WordPress is Pointless for New Websites in 2026
If someone tells you to build a new website on WordPress in 2026 you need to fire that person immediately. today. Because they are about to waste your money on a 20 year old blogging platform with 60,000 plugins bolted on pretending to be something it was never designed to be.
Here’s what you’re signing up for. A plugin for speed. A plugin for security. A plugin for SEO. A plugin to stop the other plugins from breaking each other. You’re paying $50 a month for hosting to run a system that needs constant updates or it gets hacked. You’re locked into a theme some developer built in 2019 and hasn’t touched since. And when you want to change anything you’re either paying someone $150 an hour to fight with PHP or you’re dragging blocks around in Elementor hoping it doesn’t destroy your mobile layout.
Stop doing that. Build a custom coded site instead. It loads in under a second. It costs literally zero to host on Cloudflare. There’s no attack surface because there’s nothing to attack. Static sites have no database, no login page, and no plugin updates. Nothing to attack, nothing to maintain. It’s just HTML files. It works forever.
You need to understand what “easier” actually means when an agency tells you WordPress is easier. Easier for who.

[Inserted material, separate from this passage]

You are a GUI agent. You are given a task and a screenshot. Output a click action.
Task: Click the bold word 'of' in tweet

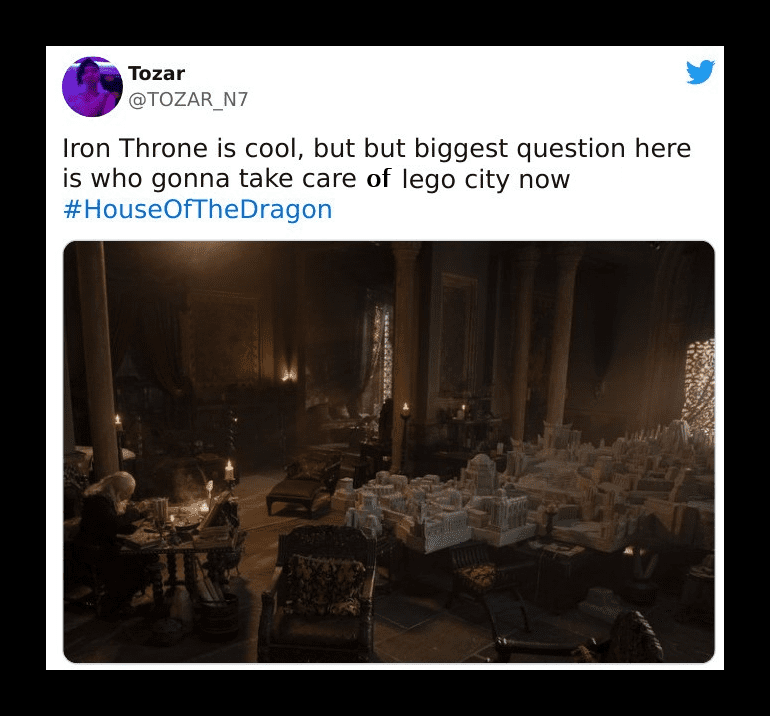(378, 178)
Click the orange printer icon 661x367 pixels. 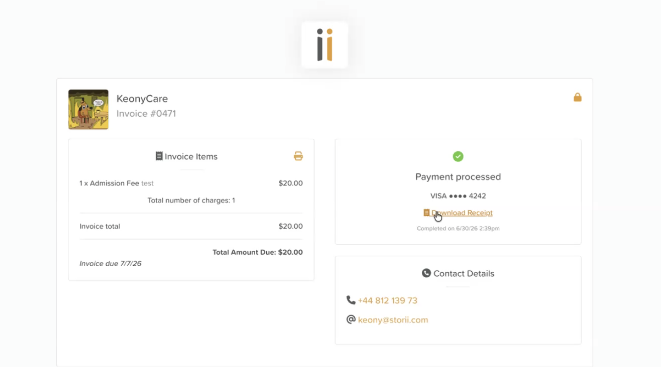(x=298, y=156)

Easier for the agency charging you $200 a month to maintain it. Easier for the developer building the same starter theme for every client. It is not easier for you. You’re the one refreshing your site wondering why it takes 4 seconds to load. You’re the one getting security emails. You’re the one paying for premium plugins that do what three lines of code could do.

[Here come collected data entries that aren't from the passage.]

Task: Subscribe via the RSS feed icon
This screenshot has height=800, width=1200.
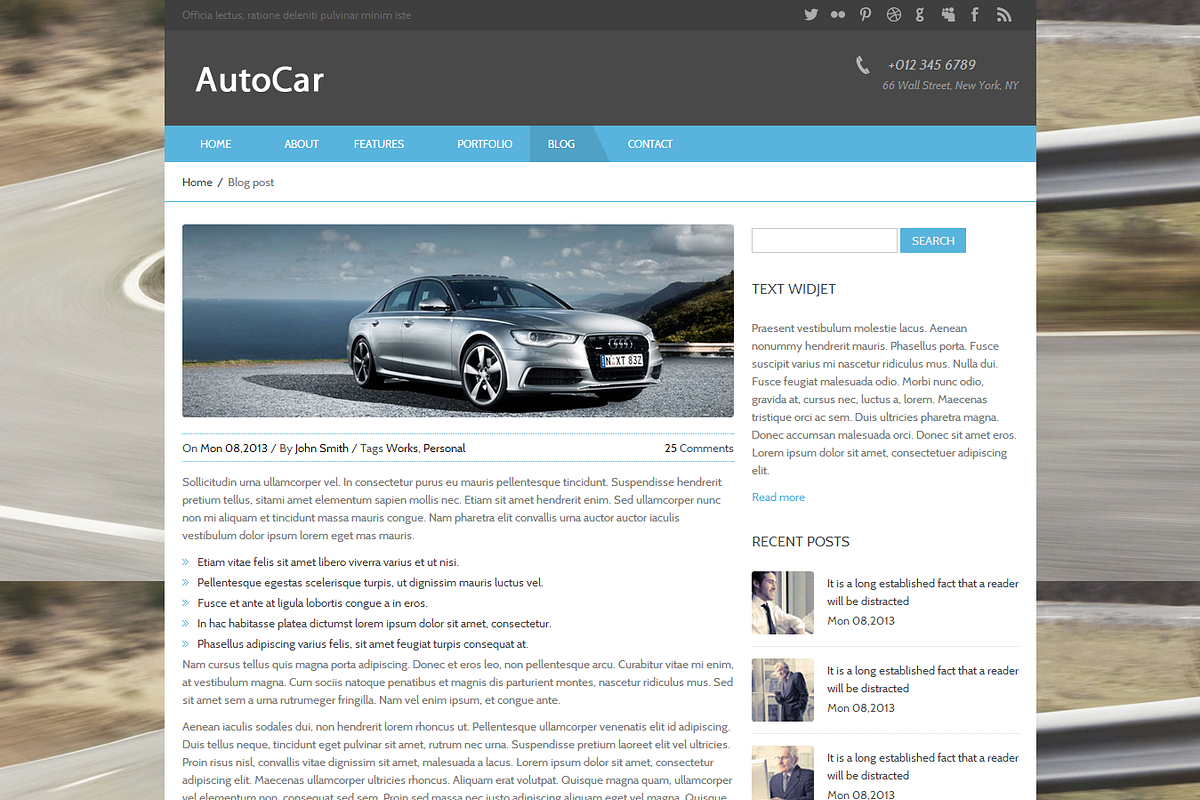Action: pos(1004,14)
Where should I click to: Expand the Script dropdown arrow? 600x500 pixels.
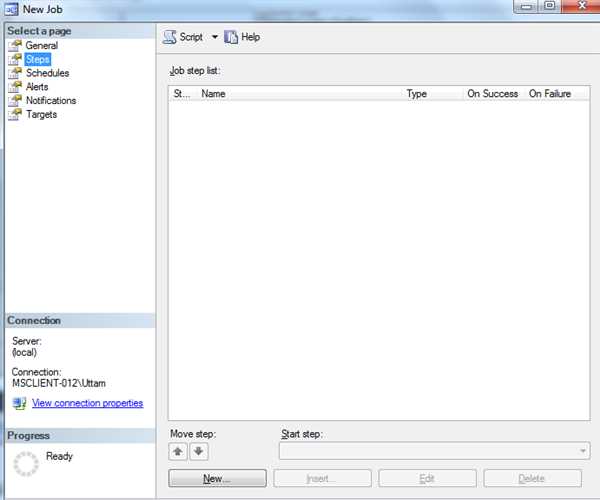coord(214,37)
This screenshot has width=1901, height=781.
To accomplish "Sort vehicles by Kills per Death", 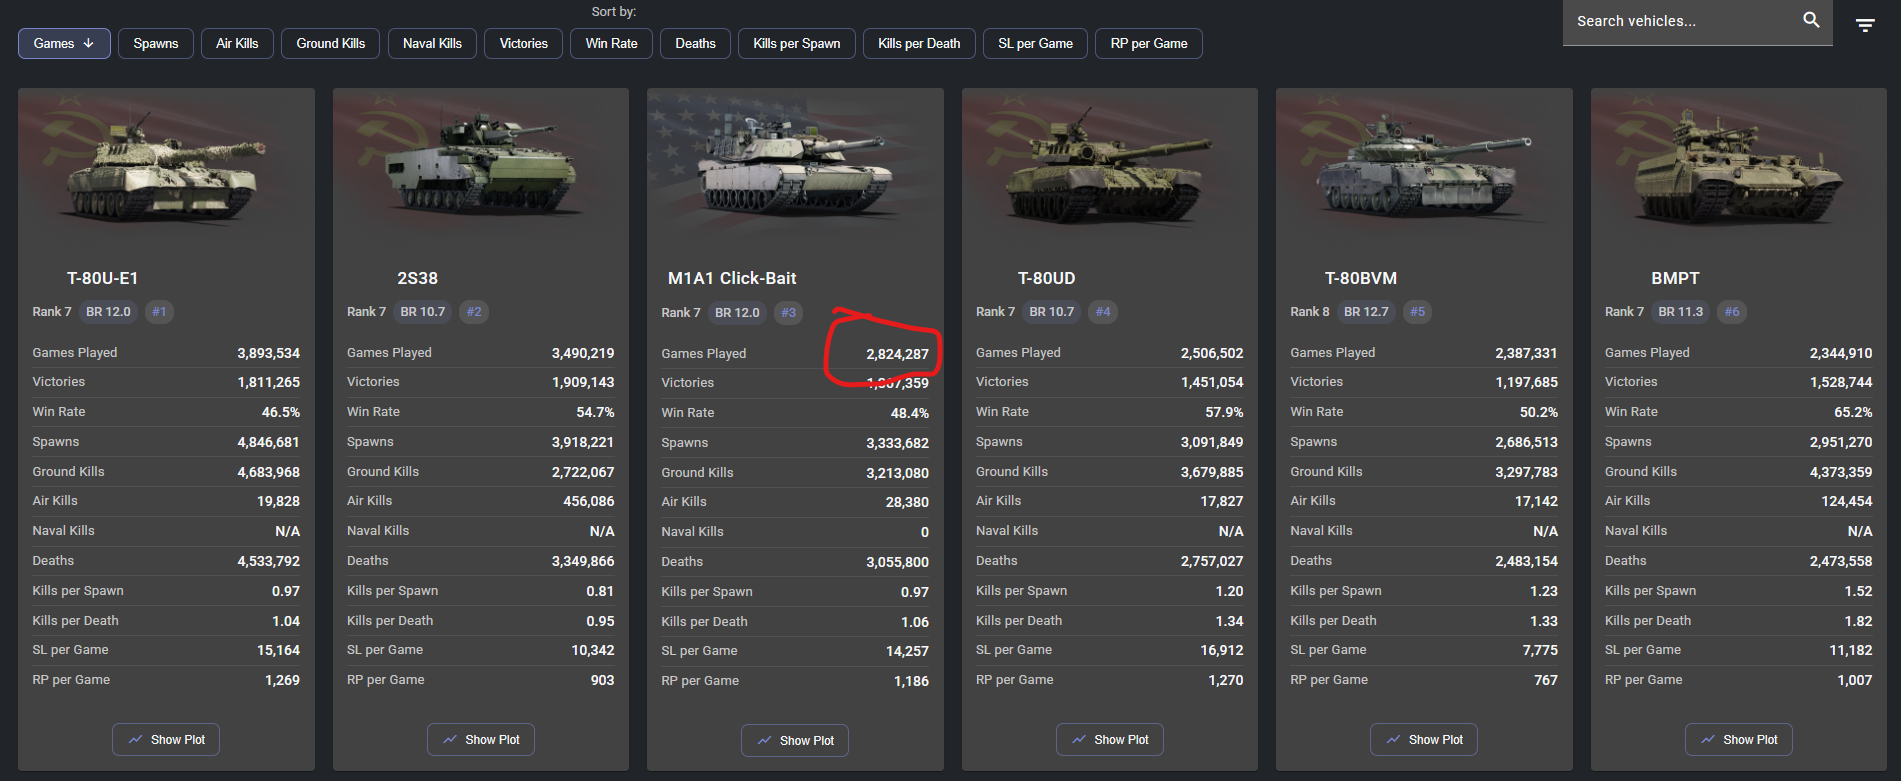I will point(918,44).

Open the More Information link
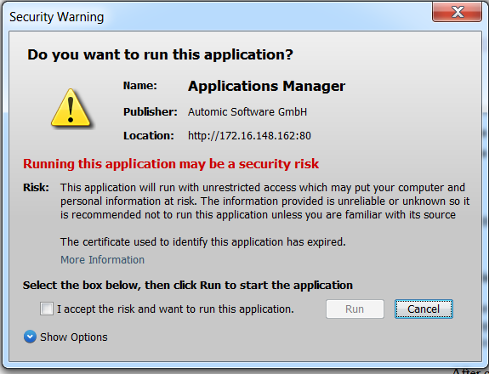(102, 260)
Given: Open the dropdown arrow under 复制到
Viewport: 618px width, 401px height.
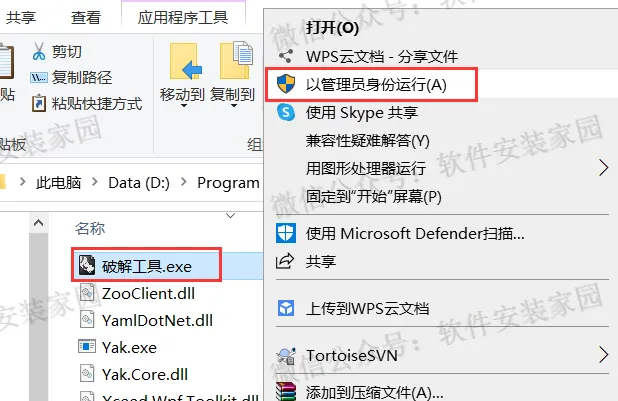Looking at the screenshot, I should pos(233,106).
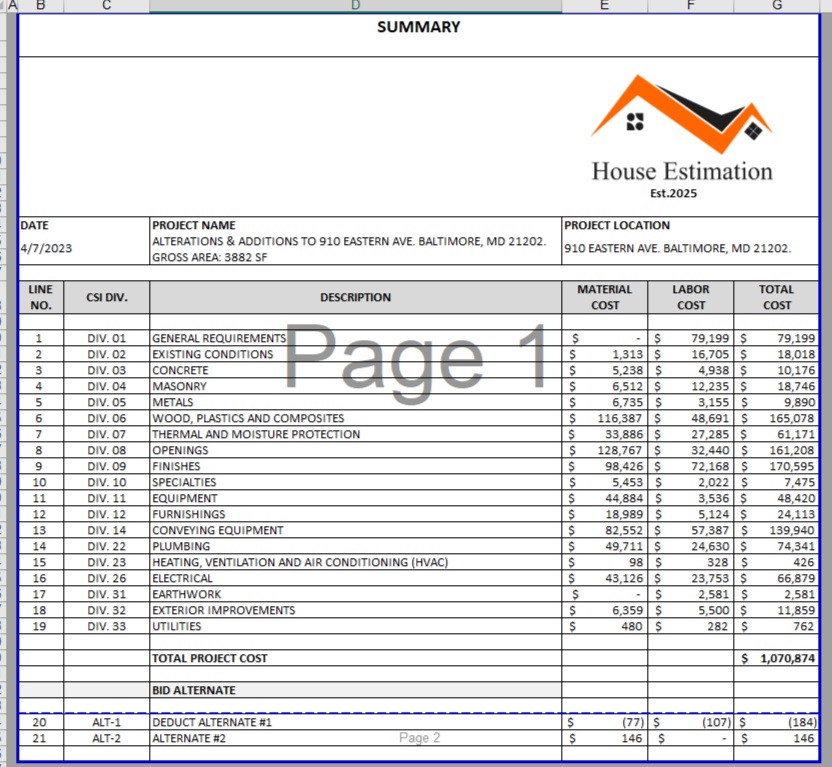Click the House Estimation logo image
The image size is (832, 767).
click(681, 136)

If you already have a WordPress site with 500 pages and 10 years of content -fine. That’s a migration project. But if you’re starting fresh you do not use WordPress. Get a static site on Cloudflare. Zero maintenance. Just a site that works and does exactly what it’s supposed to do.
Stop letting agencies put you on WordPress because it’s convenient for them. It’s not your job to subsidise their workflow. If you’re a business owner trying to make the right technology decisions from the start - including which AI tools to adopt alongside your web stack - that’s exactly what AI advisory helps with. And the tools to build modern sites are now agentic AI systems like Claude Code that can scaffold, build, and deploy an entire static site in an afternoon.
Is WordPress dead?
WordPress isn’t dead. It’s running 40% of the internet. But that’s legacy momentum. For new websites in 2026, there are faster, cheaper, more secure options that don’t require constant maintenance. WordPress is still fine if you already have a massive site built on it. Starting fresh on it today is a choice you’ll regret.
What should I use instead of WordPress?
A static site generator like Astro deployed on Cloudflare Pages. Zero hosting cost. Sub-second load times. No database to hack. No plugins to update. No PHP. You write your content, it builds to plain HTML, and it just works. Forever. If you’re a business owner figuring out where AI fits into all of this, that’s exactly what my advisory practice helps with - cutting through the noise to make the right technical decisions from day one.
Is WordPress secure?
Out of the box, barely. Every plugin is a potential vulnerability. Every theme update can break something. You need security plugins to protect you from the security holes created by other plugins. A static site has no attack surface because there’s nothing to attack. No login page, no database, no server-side code.
Do I need to know how to code to use a static site?
You need to know more than dragging blocks in Elementor, yes. But with AI tools like Claude Code, you can describe what you want and have it built correctly without writing every line yourself. That’s called vibe coding. The gap between “I need WordPress because it’s easy” and “I can build a proper site” has nearly closed.
Is it worth migrating from WordPress?
If you have a small site under 50 pages, absolutely. The migration pays for itself in hosting savings, speed improvements, and eliminated maintenance within months. If you have 500 pages with complex plugins and integrations, it’s a bigger project but still worth evaluating. The ongoing cost of WordPress compounds every year.